Stated task
In the mailing-list message about ISC-DHCP and unbound, which command passes the added text to unbound?

Text block
Third:  And probably the most important items I left off (sorry again!)

I am experimenting with the bridge between ISC-DHCP and unbound.  What I see coming out of ISC-DHCP is an IP address and the device hostname.  And I am sending it to unbound mostly as-is (expect for some error checking).

So ISC-DHCP sends out a dhcp event with:
  192.168.60.175 and deb12dell

And I add some text and send this to unbound via `unbound-control local_data`:
  deb12dell.localdomain. 60 IN A 192.168.60.175
  175.60.168.192.in-addr.arpa. 60 IN PTR deb12dell.localdomain.


A few moments later, ISC-DHCP sends out a 2nd set of IP/Hostnames with:
  192.168.65.180 and deb12dell


And I add some text and send this to unbound via `unbound-control local_data`:
  deb12dell.localdomain. 60 IN A 192.168.65.180
  180.65.168.192.in-addr.arpa. 60 IN PTR deb12dell.localdomain.


Again I am sorry for not including the needed details.  I am not looking for guidance on the ISC-DHCP side.


And back to my original post:

> So my question is:
> - should there only be one A Record per device?
> - or maybe only one PTR Record per device?


Does the above help?

Best regards!
Jon



> On Dec 24, 2023, at 7:33 PM, marki via Unbound-users <unbound-users at lists.nlnetlabs.nl> wrote:
> 
> You don't add devices. DNS does not know what a "device" is. It's like a phonebook, it assigns names to numbers and doesn't care if some live in the same house or not.
> 
> What is the proper way? I explained it. Usually, the proper way is to avoid assigning different IP addresses to the same name.

Supplied data
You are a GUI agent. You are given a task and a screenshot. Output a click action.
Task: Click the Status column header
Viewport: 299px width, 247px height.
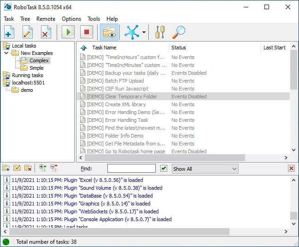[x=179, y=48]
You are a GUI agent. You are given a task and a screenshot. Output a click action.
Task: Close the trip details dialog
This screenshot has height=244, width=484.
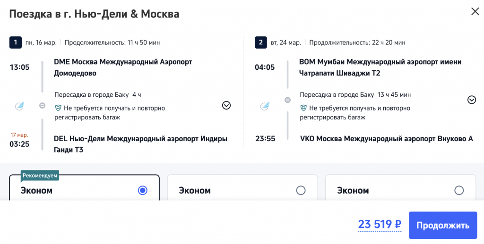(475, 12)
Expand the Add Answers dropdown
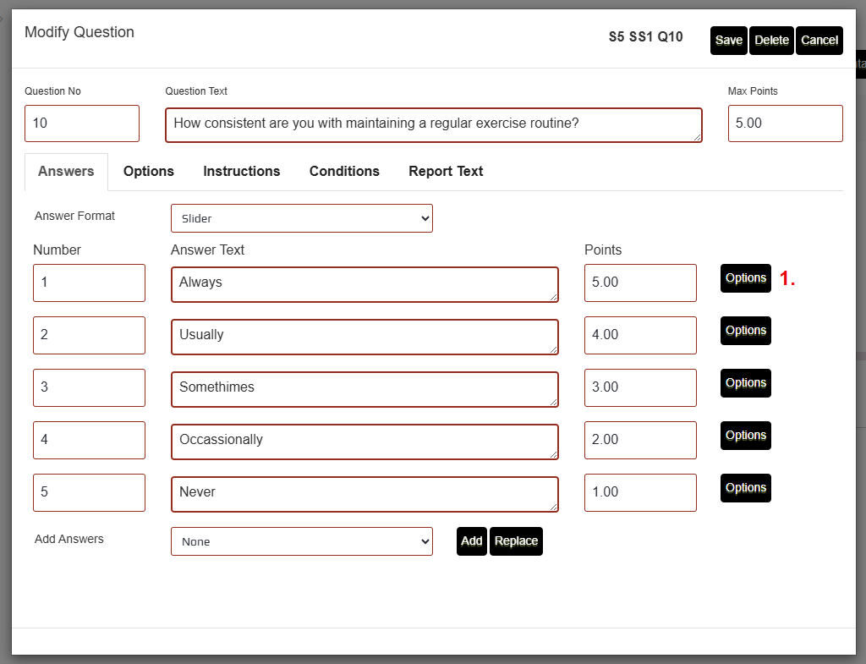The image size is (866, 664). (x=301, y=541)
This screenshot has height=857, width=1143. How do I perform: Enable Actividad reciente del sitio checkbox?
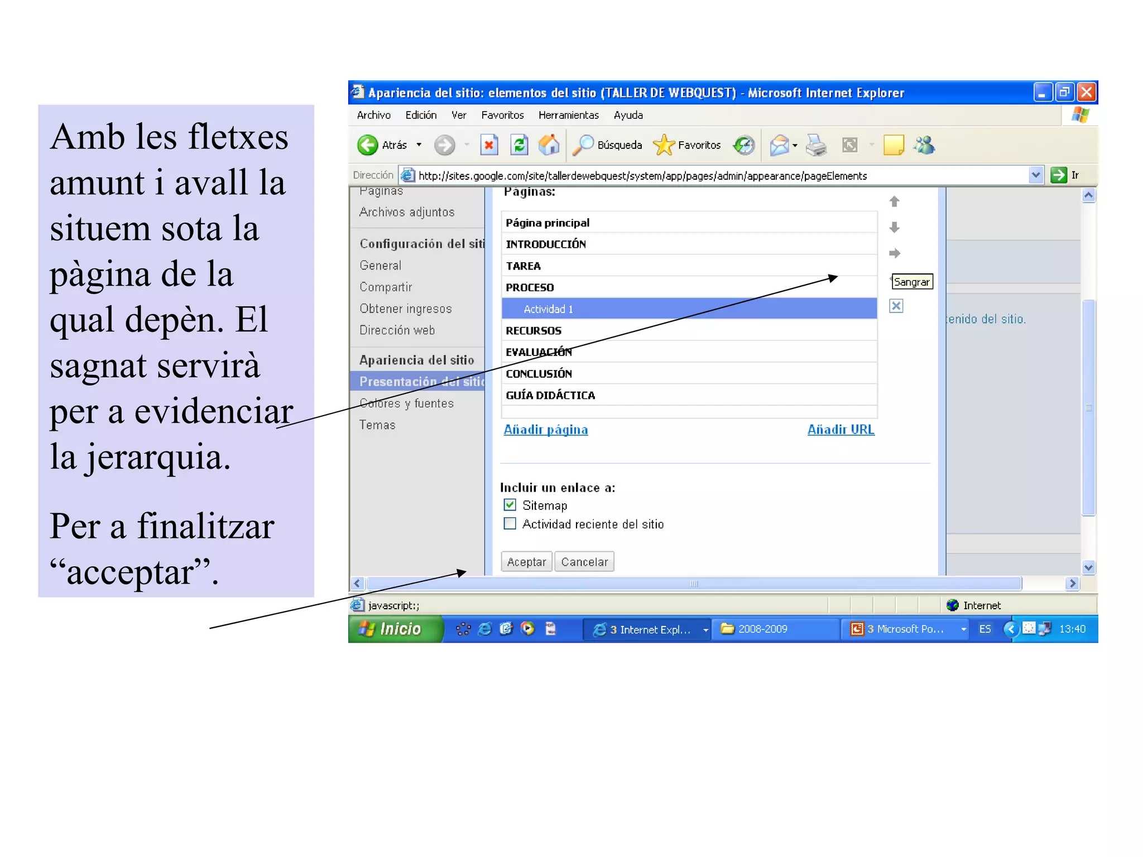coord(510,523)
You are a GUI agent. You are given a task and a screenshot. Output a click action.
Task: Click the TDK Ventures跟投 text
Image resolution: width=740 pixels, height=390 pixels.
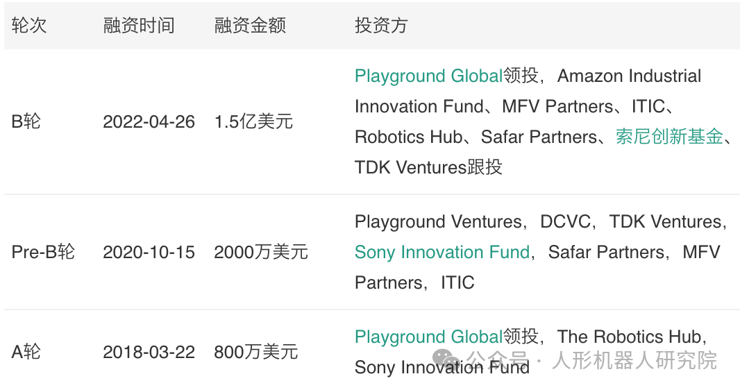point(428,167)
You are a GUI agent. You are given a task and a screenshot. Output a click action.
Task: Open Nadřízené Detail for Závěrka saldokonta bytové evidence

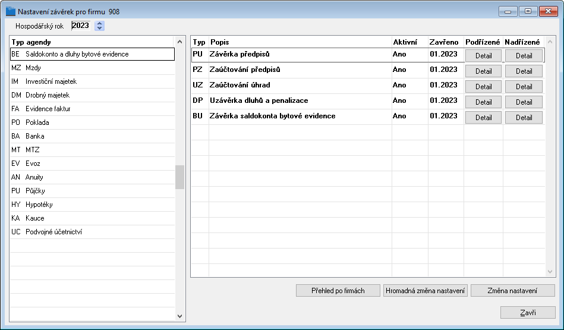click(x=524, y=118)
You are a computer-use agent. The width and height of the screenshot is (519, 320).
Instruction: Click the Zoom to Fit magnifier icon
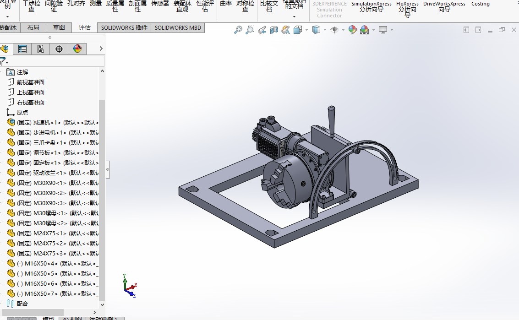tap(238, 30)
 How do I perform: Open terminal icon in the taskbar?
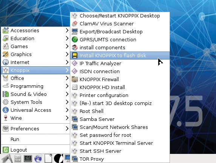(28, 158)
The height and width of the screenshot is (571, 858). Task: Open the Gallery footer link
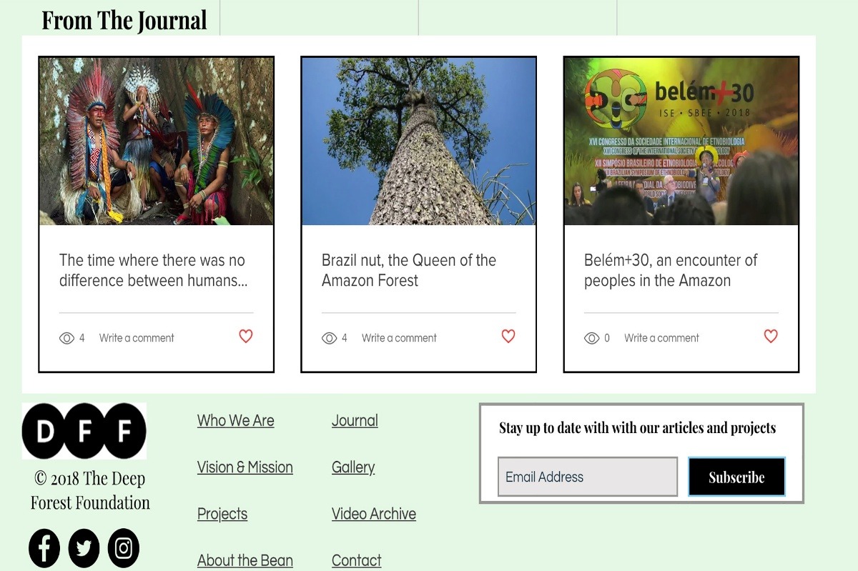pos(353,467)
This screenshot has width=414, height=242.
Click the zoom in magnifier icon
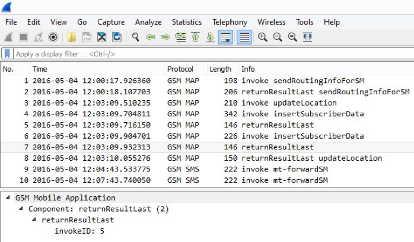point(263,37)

...

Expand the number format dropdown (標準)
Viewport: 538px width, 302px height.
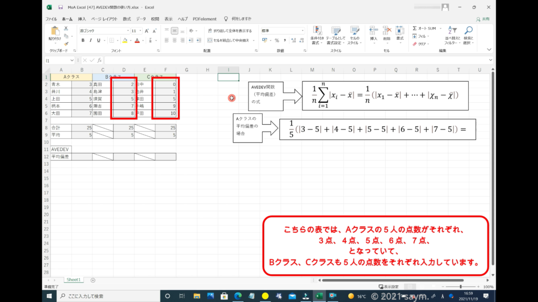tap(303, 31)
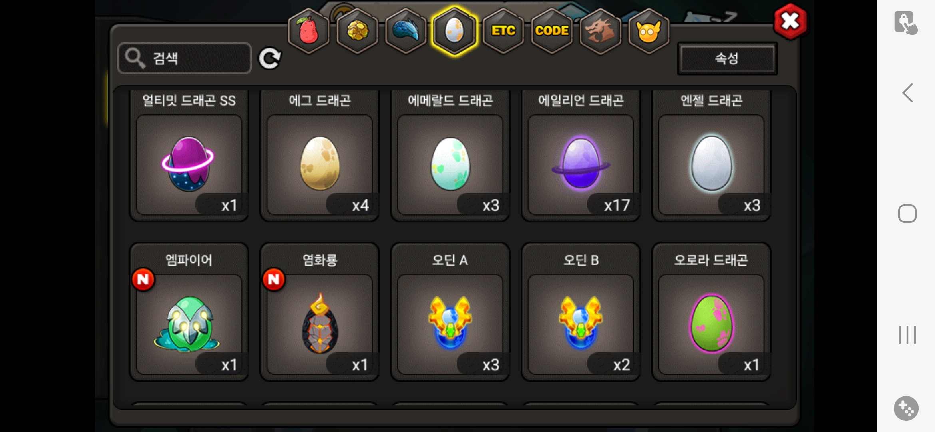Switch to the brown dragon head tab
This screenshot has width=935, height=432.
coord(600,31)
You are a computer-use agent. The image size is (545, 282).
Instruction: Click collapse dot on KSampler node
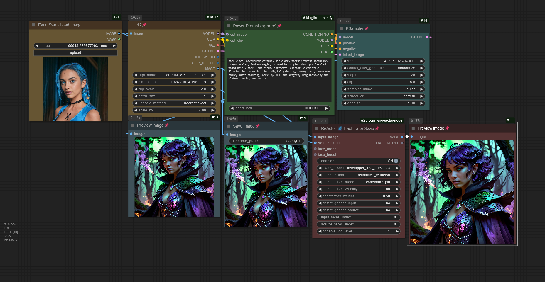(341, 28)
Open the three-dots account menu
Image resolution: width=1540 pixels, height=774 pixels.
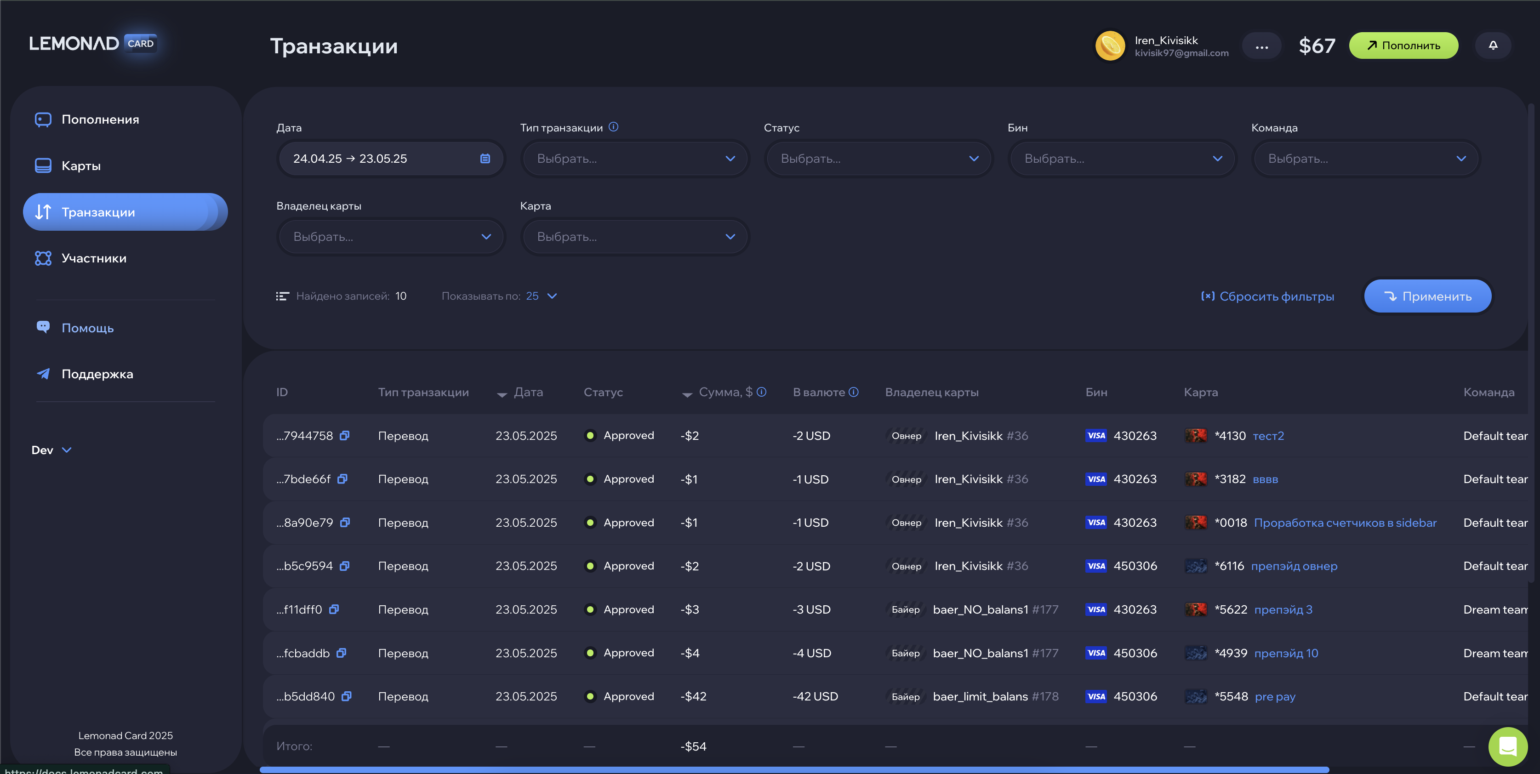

Task response
`unbound-control local_data`